Your Genes Determine Whether You’re a Morning Person or a Night Person

Many of the body's processes follow a natural daily rhythm or so-called circadian clock. There are certain times of the day when a person is most alert, when blood pressure is highest, and when the heart is most efficient. Several rare gene mutations have been found that can adjust this clock in humans, responsible for entire families in which people wake up at 3 a.m. or 4 a.m. and can't stay up much after 8 p.m. Now, new research has identified for the first time a common gene variant that affects virtually the entire population, and which is responsible for your tendency to be an early riser or night owl. Work in twins and families now suggest that the lateness or earliness of one's clock may be inherited and experiments suggest that the lateness or earliness of the biological clock are influenced by specific genes. So, can night owls become early birds? The first step is to figure out if you can adjust your environment. Is there any flexibility in your job?

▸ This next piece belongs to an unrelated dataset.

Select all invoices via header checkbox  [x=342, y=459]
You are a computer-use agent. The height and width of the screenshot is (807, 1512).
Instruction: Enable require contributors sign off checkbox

If there isn’t, you'll have to give your body sleep signals at an earlier time, which means taking melatonin supplements early in the evening and restricting your exposure to light, especially from devices like computers and smartphones. You're basically tricking your brain, saying, "This is when you should be starting to get sleepy." In the morning, you'll try the opposite trick: exposing yourself to bright light and telling yourself this is the time to begin to function. It’s a gradual process, one similar to shifting from standard time to daylight saving time. You can try to make the change all in one night, but it’s usually better to slowly shift back one hour a day. It can be difficult to adhere to a rigid schedule of going to bed at an earlier time, of avoiding devices, and of avoiding light, but it can be done. One more piece of advice: Skip the 3 p.m. latte.